Execution can be reviewed as a handoff from natural-language intent to a smaller set of graph-backed actions.

Failure Modes

What the graph removes from the hot path

General browser agents often spend their budget rediscovering the same facts: which input is search, which filters are active, whether a modal is blocking the page, where product cards begin, and which controls are safe to click.

Repeated page interpretation

Without a graph, each run asks the model to infer site structure from fresh snapshots. That increases tokens even when the task is routine.

Ambiguous controls

Commerce sites reuse labels like Sort, Size, Color, Close, Apply, and Add. The graph stores control context so the model is not guessing from a flat page.

Stateful flows

Filters, variants, zip-code gates, carts, maps, and date pickers all change page state. StableBrowse promotes these transitions into known capabilities.

Architecture

Runtime knowledge graph construction

StableBrowse builds the graph while browser work is happening. The runtime turns observed page states, controls, and successful transitions into a compact model the LLM can use during the same flow and across repeat workflows.

1. Observe live surfaces

Visit home, search, category, product, cart, and booking surfaces as the agent encounters them.

2. Identify page states

Cluster result pages, PDPs, filters, date pickers, variant selectors, modals, and account boundaries.

3. Promote capabilities

Expose stable actions such as search, apply filter, extract cards, inspect variants, or read availability.

4. Verify with an LLM

Validate that an LLM can call the graph and complete a task without re-reading the whole page every step.

Economics

Why runtime graphs reduce spend

Because StableBrowse turns live observations into reusable graph context, the model can work from known page capabilities instead of repeatedly loading large DOM snapshots and inferring the same actions.

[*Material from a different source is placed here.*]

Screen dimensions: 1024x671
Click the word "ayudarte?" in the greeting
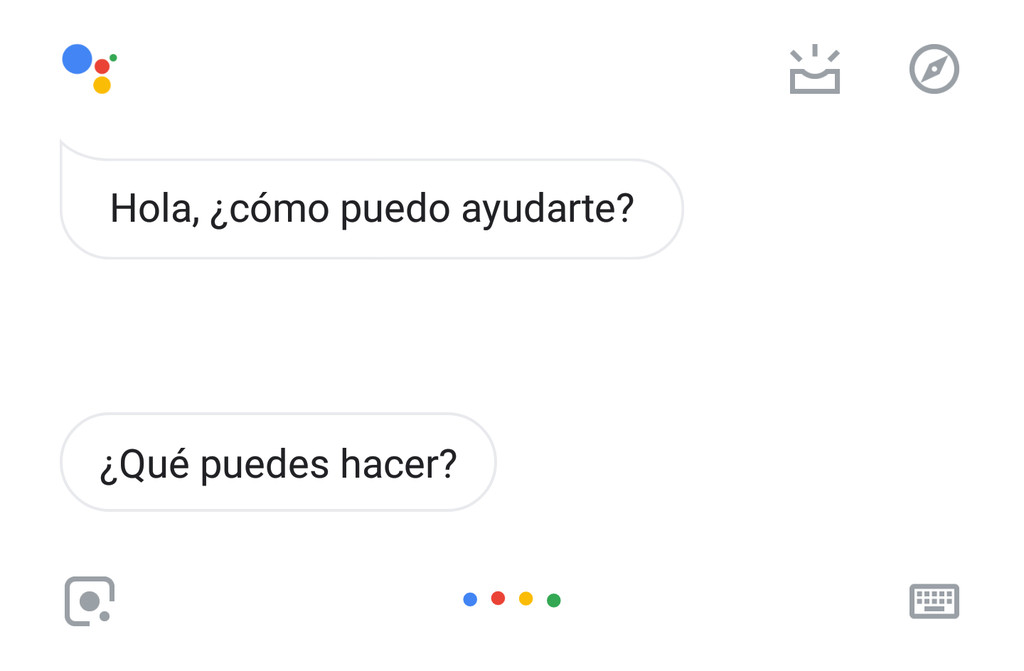click(x=548, y=210)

runtime graph context = observed states + verified capabilities

In the benchmark, StableBrowse averaged 12k tokens per flow. Codex averaged 70k, Playwright MCP averaged 173k, and StageHand averaged 140k. Across those three comparisons, StableBrowse saved an average of 116k tokens per flow and completed tasks an average of 57 seconds faster.

The savings come from reducing repeated inference. As StableBrowse observes stable controls and page states, it keeps the decision surface smaller and gives the model more direct ways to act.

Interpretation

How to read the result

This benchmark is not saying every website becomes easy once a graph exists. It is showing that a reusable site representation changes the shape of the problem. The browser still has to deal with live pages, popups, inventory changes, and anti-automation behavior. The difference is that the LLM starts with a map.

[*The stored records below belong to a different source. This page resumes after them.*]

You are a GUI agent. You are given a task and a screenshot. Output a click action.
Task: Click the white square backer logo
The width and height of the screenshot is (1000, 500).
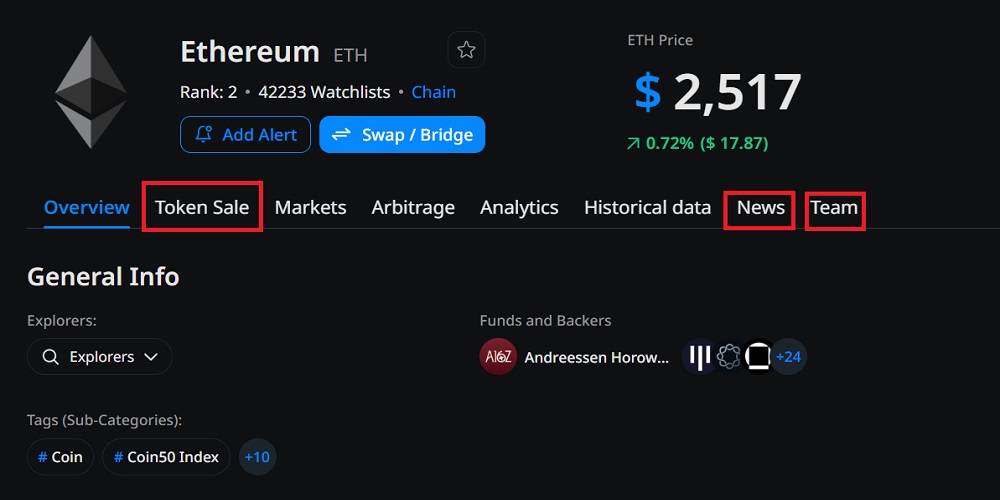point(759,357)
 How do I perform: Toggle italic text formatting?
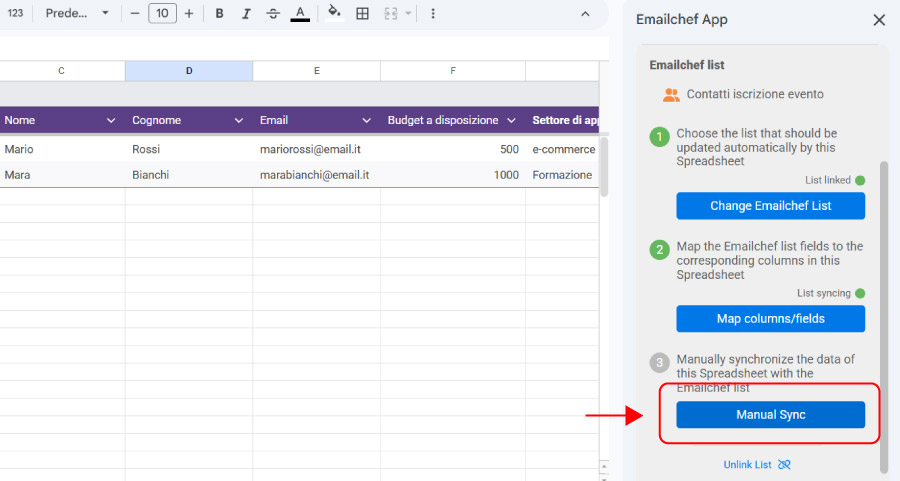coord(246,14)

That map is why StableBrowse can spend fewer tokens per run. The model is not repeatedly asked to infer the same selectors, content regions, and safe actions. It receives a smaller decision surface and calls capabilities that the runtime has observed and verified.

Takeaway

Production agents need reusable website memory.

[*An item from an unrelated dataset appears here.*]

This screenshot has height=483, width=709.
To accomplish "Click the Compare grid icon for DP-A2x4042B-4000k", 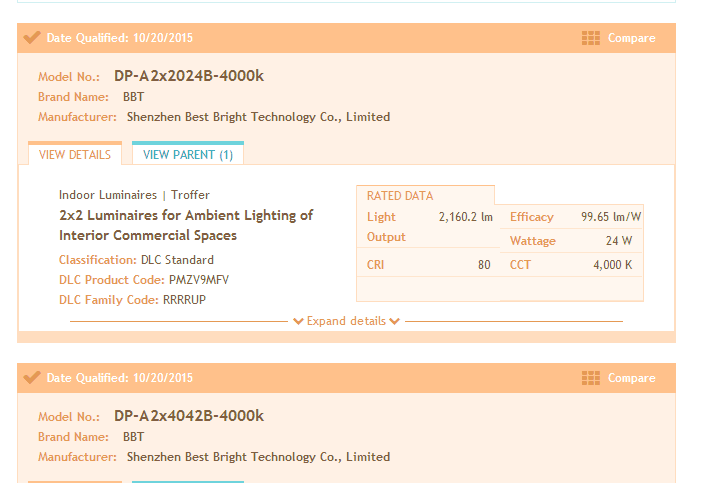I will tap(591, 378).
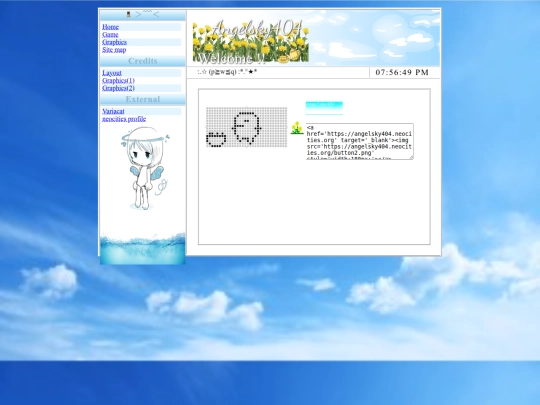Click inside the button embed code textarea

click(360, 141)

Browser agents can operate websites directly. StableBrowse changes the cost structure by storing verified site knowledge in a graph and letting the LLM call known capabilities.

Benchmark Scope

Disclaimer

This is an internal benchmark study, not a third-party certification or a leaderboard submission. The setup is designed to measure the effect of reusable website knowledge on browser-agent cost and latency.

StableBrowse uses external knowledge injection through site-specific knowledge graphs, plus runtime orchestration that exposes verified capabilities to the LLM. That is the point of the benchmark: we are measuring a production architecture where the agent is allowed to remember websites, not a constrained setting where every runner must start from a blank browser state with no prior site memory.

Results should therefore be read as an operational comparison for repeated website workflows. They should not be interpreted as a claim that StableBrowse would meet the rules of benchmarks that prohibit internet access, external tools, client-side harnesses, or hand-authored knowledge during evaluation.